New York, Oct 17 (SocialNews.XYZ) As 3D technology becomes popular, a team of US researchers has developed an ultra-fast camera that is capable of taking up to 100 billion frames per second -- fast enough to take 10 billion pictures, more images than the entire human population of the world, in the time it takes you to blink your eye.
The device by Lihong Wang at California Institute of Technology not only records video at incredibly fast speeds but does so in 3D.
Earlier, Wang's lab developed technology that can reach blistering speeds of 70 trillion frames per second, fast enough to see light travel. However, just like the camera in your cell phone, it could only produce flat images.
Wang calls the new iteration "single-shot stereo-polarimetric compressed ultrafast photography," or SP-CUP, in a paper published in the journal Nature Communications.
In CUP technology, all of the frames of a video are captured in one action without repeating the event.
This makes a CUP camera extremely quick (a good cell-phone camera can take 60 frames per second).
Wang added a third dimension to this ultrafast imagery by making the camera "see" more like humans do.
When a person looks at the world around them, they perceive that some objects are closer to them, and some objects are farther away.
Such depth perception is possible because of our two eyes, each of which observes objects and their surroundings from a slightly different angle.
The information from these two images is combined by the brain into a single 3D image.
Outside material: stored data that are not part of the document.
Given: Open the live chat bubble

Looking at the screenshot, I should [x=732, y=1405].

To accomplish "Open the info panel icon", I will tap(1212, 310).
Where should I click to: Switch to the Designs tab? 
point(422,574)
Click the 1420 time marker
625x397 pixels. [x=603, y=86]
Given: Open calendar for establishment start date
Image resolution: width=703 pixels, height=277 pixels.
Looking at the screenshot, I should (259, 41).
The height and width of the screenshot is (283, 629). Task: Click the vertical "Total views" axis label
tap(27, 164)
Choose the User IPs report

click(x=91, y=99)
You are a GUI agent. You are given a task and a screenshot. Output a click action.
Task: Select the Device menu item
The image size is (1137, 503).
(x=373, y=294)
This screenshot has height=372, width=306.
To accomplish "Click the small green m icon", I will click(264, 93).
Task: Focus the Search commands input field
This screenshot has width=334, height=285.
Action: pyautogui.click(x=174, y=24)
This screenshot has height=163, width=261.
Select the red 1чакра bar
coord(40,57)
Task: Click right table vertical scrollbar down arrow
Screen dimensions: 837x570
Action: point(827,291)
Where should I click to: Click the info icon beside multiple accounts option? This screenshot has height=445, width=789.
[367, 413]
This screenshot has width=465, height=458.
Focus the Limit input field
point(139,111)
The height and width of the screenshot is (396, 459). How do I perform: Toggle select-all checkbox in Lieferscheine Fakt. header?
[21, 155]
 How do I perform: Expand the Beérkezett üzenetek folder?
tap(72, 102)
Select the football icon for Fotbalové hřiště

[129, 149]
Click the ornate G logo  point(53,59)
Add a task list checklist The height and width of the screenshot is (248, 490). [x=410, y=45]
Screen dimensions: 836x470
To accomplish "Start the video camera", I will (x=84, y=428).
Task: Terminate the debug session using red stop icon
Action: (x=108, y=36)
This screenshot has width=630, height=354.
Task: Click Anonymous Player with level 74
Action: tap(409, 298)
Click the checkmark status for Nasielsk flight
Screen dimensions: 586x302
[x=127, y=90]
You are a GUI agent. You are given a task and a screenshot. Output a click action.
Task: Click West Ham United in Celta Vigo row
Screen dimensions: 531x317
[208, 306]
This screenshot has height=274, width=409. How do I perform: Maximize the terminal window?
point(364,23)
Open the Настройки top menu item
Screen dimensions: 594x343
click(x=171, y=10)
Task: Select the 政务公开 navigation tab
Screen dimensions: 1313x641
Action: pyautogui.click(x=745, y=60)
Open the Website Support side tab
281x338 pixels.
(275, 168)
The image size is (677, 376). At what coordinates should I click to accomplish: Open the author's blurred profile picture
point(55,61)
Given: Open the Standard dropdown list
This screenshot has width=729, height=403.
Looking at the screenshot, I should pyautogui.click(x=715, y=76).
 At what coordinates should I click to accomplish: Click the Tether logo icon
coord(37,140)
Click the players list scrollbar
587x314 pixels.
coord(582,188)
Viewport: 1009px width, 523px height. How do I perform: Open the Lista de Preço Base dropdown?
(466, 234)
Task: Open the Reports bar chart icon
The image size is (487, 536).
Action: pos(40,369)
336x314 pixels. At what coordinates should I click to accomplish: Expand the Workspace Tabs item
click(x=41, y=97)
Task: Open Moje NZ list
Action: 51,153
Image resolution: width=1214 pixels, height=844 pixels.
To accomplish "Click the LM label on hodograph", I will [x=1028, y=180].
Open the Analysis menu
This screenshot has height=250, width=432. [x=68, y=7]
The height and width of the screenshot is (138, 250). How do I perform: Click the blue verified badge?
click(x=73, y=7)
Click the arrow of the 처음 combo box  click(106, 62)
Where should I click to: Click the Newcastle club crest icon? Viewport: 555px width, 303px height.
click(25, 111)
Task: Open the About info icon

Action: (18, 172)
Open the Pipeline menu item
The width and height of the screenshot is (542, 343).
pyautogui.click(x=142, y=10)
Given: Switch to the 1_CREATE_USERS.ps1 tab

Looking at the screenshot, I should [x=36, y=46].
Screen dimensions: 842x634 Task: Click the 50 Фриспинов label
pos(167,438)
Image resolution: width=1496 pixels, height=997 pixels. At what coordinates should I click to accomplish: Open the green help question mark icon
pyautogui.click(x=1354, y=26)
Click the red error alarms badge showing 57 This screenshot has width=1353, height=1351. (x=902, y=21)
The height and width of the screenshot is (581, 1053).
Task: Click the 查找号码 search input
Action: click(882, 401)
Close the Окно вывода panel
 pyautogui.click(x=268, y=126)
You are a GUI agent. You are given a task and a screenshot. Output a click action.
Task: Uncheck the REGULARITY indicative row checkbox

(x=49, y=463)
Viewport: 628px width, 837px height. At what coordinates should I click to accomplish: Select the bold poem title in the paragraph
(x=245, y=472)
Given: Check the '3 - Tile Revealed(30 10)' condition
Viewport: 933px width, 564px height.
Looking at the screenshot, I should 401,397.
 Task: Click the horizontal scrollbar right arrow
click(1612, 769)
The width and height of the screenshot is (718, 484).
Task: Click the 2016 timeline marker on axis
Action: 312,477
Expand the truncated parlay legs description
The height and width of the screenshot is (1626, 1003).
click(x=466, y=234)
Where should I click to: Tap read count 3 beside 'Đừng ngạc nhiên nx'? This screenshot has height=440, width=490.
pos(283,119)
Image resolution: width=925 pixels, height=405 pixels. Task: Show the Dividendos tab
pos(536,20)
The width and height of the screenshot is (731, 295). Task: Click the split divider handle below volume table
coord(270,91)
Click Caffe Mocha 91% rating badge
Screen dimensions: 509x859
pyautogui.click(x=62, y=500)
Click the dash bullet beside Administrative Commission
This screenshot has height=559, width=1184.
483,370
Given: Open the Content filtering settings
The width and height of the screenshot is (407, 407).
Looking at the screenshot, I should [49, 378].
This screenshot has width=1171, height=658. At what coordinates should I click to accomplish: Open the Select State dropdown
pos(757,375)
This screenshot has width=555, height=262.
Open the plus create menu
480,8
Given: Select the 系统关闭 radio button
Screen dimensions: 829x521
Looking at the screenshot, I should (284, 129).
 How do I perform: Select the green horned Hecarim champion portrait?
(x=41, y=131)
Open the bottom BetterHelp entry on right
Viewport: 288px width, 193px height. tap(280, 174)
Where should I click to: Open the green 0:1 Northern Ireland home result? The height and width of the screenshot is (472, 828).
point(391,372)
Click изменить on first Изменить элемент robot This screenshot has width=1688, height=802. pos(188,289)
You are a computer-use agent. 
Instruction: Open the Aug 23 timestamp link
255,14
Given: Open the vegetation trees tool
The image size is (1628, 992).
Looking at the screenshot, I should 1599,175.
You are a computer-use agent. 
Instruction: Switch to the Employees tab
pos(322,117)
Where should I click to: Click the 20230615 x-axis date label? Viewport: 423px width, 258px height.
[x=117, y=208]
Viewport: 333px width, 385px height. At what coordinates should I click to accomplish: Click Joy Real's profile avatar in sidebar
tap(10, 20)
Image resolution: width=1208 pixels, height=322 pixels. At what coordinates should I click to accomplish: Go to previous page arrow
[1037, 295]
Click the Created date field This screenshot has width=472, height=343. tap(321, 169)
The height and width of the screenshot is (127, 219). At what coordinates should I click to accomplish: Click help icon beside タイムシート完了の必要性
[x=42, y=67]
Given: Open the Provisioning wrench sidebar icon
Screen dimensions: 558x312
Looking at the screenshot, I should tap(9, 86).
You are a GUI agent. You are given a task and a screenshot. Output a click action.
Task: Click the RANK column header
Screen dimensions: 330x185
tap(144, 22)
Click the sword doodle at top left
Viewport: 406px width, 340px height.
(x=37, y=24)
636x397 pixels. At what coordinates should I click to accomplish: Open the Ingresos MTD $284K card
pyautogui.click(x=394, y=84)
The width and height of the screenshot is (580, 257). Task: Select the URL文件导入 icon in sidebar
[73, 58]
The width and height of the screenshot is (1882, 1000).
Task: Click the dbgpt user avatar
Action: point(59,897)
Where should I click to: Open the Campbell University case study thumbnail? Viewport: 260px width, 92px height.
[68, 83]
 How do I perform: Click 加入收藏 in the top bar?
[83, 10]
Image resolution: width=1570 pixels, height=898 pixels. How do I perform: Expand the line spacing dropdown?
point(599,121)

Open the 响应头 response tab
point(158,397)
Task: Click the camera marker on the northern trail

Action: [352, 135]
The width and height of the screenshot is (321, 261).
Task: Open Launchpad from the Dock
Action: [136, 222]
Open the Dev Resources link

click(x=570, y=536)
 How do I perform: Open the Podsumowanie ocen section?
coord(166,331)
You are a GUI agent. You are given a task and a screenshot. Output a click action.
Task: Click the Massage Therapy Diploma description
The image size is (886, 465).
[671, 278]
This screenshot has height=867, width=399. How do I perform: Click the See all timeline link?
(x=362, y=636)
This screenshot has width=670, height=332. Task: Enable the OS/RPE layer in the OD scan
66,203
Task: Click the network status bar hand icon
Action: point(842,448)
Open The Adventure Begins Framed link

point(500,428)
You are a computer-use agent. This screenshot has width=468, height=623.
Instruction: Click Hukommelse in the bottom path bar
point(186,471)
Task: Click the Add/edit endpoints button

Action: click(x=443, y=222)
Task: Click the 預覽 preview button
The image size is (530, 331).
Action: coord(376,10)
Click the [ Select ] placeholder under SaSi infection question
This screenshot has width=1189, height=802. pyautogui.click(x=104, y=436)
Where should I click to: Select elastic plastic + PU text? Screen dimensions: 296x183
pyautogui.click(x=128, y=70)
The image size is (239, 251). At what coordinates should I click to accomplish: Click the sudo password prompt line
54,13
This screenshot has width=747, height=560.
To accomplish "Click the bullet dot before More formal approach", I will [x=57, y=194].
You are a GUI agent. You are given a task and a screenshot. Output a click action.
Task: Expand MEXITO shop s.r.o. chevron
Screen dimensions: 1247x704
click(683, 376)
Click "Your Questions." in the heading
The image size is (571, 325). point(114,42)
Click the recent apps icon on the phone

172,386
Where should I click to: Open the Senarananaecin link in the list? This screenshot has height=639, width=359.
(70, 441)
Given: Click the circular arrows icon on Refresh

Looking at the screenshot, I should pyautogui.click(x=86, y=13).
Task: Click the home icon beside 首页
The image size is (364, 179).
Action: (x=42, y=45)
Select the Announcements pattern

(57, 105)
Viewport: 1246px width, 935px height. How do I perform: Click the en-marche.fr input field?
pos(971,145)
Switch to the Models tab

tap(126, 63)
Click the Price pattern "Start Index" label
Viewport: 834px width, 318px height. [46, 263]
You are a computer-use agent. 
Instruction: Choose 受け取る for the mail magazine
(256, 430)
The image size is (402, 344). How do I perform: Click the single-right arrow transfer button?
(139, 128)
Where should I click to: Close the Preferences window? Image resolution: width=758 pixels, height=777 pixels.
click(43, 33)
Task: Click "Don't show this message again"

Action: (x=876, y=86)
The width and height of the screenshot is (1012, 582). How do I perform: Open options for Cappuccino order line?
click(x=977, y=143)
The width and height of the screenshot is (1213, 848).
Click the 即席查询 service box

"The SP-CUP camera works in essentially the same way," Wang said.
"The camera is stereo now. We have one lens, but it functions as two halves that provide two views with an offset. Two channels mimic our eyes".
Just as our brain does with the signals it receives from our eyes, the computer that runs the SP-CUP camera processes data from these two channels into one three-dimensional movie.
SP-CUP also features another innovation that no human possesses: the ability to see the polarisation of light waves.
Wang said that the SP-CUP's combination of high-speed three-dimensional imagery and the use of polarisation information makes it a powerful tool that may be applicable to a wide variety of scientific problems.
In particular, it will help researchers better understand the physics of sonoluminescence -- a phenomenon in which sound waves create tiny bubbles in water or other liquids.